# Lubricating levels



## gman147 (Jul 7, 2012)

What a pain in the ass getting the level back in is. Been trying for ten minutes now. About to start punching doors....


----------



## gman147 (Jul 7, 2012)

Finally .... Not fun; but seeing the wear and tear it's very much worth doing. Brass is a soft metal so look after it!


----------



## gman147 (Jul 7, 2012)

Also installing new jet.


----------



## gman147 (Jul 7, 2012)

Jobs a goodun!


----------



## 4085 (Nov 23, 2012)

What machine is that? The secret is after having cleansed and then lubed, to twist the lever into the group as opposed to pushing it straight back in, other wise you can do damage to the seals by tearing them in, Probably every 6 months unless the lever tells you otherwise!


----------



## jeebsy (May 5, 2013)

E61 lever rather than big lever by the look of it?


----------



## gman147 (Jul 7, 2012)

Yeah eventually got the 'knack' of getting it in. Still a bit phaffy but worth it. Machine is a Quickmill Verona.


----------



## DavecUK (Aug 6, 2013)

dfk41 said:


> What machine is that? The secret is after having cleansed and then lubed, to twist the lever into the group as opposed to pushing it straight back in, other wise you can do damage to the seals by tearing them in, Probably every 6 months unless the lever tells you otherwise!


It's a Quickmill Machine (possibly a Verona)
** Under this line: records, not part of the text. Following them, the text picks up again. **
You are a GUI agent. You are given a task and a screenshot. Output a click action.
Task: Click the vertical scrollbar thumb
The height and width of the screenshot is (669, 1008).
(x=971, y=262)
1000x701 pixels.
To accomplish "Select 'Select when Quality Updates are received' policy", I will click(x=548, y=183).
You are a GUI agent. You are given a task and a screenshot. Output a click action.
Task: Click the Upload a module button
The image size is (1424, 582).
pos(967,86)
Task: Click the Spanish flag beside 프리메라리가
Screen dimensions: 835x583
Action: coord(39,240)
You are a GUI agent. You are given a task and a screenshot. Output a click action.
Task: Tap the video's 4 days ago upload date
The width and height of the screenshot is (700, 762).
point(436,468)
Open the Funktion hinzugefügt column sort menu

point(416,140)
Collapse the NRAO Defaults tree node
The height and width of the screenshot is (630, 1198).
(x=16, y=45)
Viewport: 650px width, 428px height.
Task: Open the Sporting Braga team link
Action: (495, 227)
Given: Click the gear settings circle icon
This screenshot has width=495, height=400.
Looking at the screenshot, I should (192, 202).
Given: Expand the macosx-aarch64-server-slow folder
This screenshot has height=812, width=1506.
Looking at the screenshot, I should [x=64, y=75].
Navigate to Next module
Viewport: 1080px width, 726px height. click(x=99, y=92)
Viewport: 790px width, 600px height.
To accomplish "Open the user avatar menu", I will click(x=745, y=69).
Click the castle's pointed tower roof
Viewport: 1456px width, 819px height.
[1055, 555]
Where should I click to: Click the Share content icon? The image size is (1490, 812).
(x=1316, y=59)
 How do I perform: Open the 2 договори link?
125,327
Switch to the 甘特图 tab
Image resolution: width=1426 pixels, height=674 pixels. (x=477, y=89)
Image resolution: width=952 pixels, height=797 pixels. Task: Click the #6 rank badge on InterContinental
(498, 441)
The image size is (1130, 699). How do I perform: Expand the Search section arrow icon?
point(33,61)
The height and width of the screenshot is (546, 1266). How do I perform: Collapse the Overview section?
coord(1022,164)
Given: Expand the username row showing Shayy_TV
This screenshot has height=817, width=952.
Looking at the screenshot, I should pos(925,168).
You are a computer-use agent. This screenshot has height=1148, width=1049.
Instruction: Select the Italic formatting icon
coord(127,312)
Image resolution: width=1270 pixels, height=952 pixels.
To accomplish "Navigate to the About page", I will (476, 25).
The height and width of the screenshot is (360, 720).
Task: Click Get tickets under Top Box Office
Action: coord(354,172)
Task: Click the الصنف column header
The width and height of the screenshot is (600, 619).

There are 2 tricks to getting them back, the lever needs to be in the 8pm position viewed from the end, so it is in between the cams....some groups are still tight at this poiont and it can't be wriggled in. If this is the case, then loosening the preinfusion chamber (the large nut just below the chamber) a little, can often reduce the spring tension enough to make it slip in easy.


----------



## gman147 (Jul 7, 2012)

Thanks for the tip Dave. Will try that next time.


----------